When a child becomes an adult their is a communal celebration for all those reaching that age. For boys, in their 13th year on the long night, they must perform a group song and dance then take turns reciting religious works from memory. They then proclaim their new adult names to the community and are given gifts. From this night on they are responsible for the defense of the community. For girls, in their 15th year on the new dawn, they dress in ornate garb and perform a group song followed by individual dances. They lead the community in a prayer and everyone partakes in a feast prepared by the girls. At this point they are allowed to be courted for marriage.

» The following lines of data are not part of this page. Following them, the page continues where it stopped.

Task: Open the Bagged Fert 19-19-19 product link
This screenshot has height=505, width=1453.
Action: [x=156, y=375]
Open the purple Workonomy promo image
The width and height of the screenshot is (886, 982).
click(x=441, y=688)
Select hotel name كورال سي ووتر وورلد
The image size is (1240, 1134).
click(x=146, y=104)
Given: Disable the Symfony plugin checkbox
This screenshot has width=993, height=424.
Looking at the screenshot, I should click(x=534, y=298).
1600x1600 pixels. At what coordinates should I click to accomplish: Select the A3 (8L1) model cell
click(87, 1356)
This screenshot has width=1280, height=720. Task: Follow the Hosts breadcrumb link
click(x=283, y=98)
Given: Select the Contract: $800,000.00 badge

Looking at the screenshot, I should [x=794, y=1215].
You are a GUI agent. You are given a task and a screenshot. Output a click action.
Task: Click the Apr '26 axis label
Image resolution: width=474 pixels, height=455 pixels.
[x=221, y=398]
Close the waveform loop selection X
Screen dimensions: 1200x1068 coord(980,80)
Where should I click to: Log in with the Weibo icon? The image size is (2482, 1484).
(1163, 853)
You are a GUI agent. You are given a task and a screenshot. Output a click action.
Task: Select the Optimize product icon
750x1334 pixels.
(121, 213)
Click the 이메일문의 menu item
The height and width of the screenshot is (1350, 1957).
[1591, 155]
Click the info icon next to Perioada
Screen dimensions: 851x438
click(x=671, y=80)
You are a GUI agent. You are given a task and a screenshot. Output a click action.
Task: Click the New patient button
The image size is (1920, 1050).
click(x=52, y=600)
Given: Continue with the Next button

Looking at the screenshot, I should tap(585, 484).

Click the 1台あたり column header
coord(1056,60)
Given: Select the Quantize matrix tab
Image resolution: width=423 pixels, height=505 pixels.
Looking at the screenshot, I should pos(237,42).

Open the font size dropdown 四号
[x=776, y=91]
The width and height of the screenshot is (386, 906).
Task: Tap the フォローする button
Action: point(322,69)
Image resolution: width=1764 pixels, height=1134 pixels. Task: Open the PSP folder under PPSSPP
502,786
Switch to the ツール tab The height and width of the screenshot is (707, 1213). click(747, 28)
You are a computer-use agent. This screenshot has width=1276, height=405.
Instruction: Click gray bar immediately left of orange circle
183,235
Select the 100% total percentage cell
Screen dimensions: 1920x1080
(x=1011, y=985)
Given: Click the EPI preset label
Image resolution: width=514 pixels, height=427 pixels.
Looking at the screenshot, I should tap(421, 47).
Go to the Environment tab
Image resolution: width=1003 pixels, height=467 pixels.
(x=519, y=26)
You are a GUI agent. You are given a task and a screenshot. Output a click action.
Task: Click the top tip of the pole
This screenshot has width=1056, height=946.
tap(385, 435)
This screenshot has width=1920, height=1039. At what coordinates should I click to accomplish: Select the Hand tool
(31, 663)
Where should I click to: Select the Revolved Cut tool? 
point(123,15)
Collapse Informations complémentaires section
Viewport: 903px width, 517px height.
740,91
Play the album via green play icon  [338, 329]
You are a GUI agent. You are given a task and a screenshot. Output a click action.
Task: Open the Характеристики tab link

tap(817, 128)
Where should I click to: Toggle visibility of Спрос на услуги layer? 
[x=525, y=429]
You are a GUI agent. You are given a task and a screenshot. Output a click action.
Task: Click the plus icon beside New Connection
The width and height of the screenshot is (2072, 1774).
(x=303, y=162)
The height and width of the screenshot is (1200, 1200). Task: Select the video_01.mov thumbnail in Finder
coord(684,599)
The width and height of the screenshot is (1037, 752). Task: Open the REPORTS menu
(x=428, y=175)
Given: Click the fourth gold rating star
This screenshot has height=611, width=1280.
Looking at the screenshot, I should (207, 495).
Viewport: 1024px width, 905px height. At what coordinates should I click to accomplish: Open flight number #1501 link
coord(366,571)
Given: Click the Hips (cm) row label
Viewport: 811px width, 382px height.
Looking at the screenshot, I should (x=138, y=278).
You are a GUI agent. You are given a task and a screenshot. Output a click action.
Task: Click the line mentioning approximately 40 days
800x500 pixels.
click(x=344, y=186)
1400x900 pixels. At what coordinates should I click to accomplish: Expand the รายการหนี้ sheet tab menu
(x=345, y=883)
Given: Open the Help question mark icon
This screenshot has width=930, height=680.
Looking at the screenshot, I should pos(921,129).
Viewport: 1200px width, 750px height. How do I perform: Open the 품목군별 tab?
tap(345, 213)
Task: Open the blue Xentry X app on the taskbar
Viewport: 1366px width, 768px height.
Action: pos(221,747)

Funerary and Memorial customs

Heaven is for those who die in combat. All others go to the vast unknown to rejoin the source and lose all sense of self. Bodies of warriors and kings are entombed to have somewhere for the spirit to return for the final battle of the end times. All others are buried in the earth to return to it. The bodies are cleansed in water and air before burial, and an animal is sacrificed to be buried alongside as a toll for the Gods.

Common Taboos

Spilling salt or pepper is bad luck.

Common Myths and Legends

There are household spirits called Flujsa that help with chores and pull pranks. Mischievous natured ones can become malevolent if offended. Can be banished by giving them a gift of clothing, religious paraphernalia, and occasionally moving residences. Some of them will simply follow to your new home. They require offerings of either food (milk and honey) or a days wages for a laborer per full moon. Browncaps are standard house spirits that can shape shift and become invisible, Bluecaps live in mines and caves, Greencaps live in forests, and Redcaps live in old ruins. Redcaps are the most malevolent and are known to throw rocks at those who enter their caves and crush them. They soak their hats in the blood of their victims and carry a long pike.


Beauty Ideals

Both genders look to the others ankles and calves, neck, and chest. Men are meant to be big and strong while women are meant to be delicate and supple. The perfect man would be tall with wide shoulders, thick neck, and strong calves. Scars on the arms would be a plus, but not the face. The perfect woman would be shorter with large chest and small waist, slender calves, and delicate ankles.

Gender Ideals

Men are meant to be masculine and be supporters for their families. They should be able to do basic repairs in the home, track and hunt, fish, farm, and fight but also be nurturing to their loved ones.   Women are meant to be caregivers and should know how to cook, clean, collect herbs, tend babies and animals.

Courtship Ideals

Boys are expected to pursue the girls. When a girl catches a boys eye he may inquire with her if she is going to any social engagements and speak to her there, in public. He may bring a small gift such as a flower or a perfumed handkerchief. If she accepts the gift she has given permission to court her. While courting he may recite poetry or perform musical instruments, he would defend her honor in a duel against any offense, he should provide her with meals when together. When the time comes he should ask her parents permission to wed.

Relationship Ideals

An ideal relationship is when the husband provides for and defends his wife and children, and the wife nurtures and cares for the husband and children. Husband provides the food and the wife prepares it. They defend each others honor when necessary and are loyal to each other above all else. A man can have as many wives as he can support.

Preferred Drinks

  Most commonly consumed alcohol is beer fermented from wheat or barley. Either a summer ale or winter lager can be made in pale, amber, or dark varieties. For something a little stronger and flavorful apple cider is available, as well as wine from both red and green grapes. Stronger drinks can be distilled from wheat, barley, or grapes.   For lighter drinking a variety of tea is available. Black and red are most common, followed by green, and lastly white.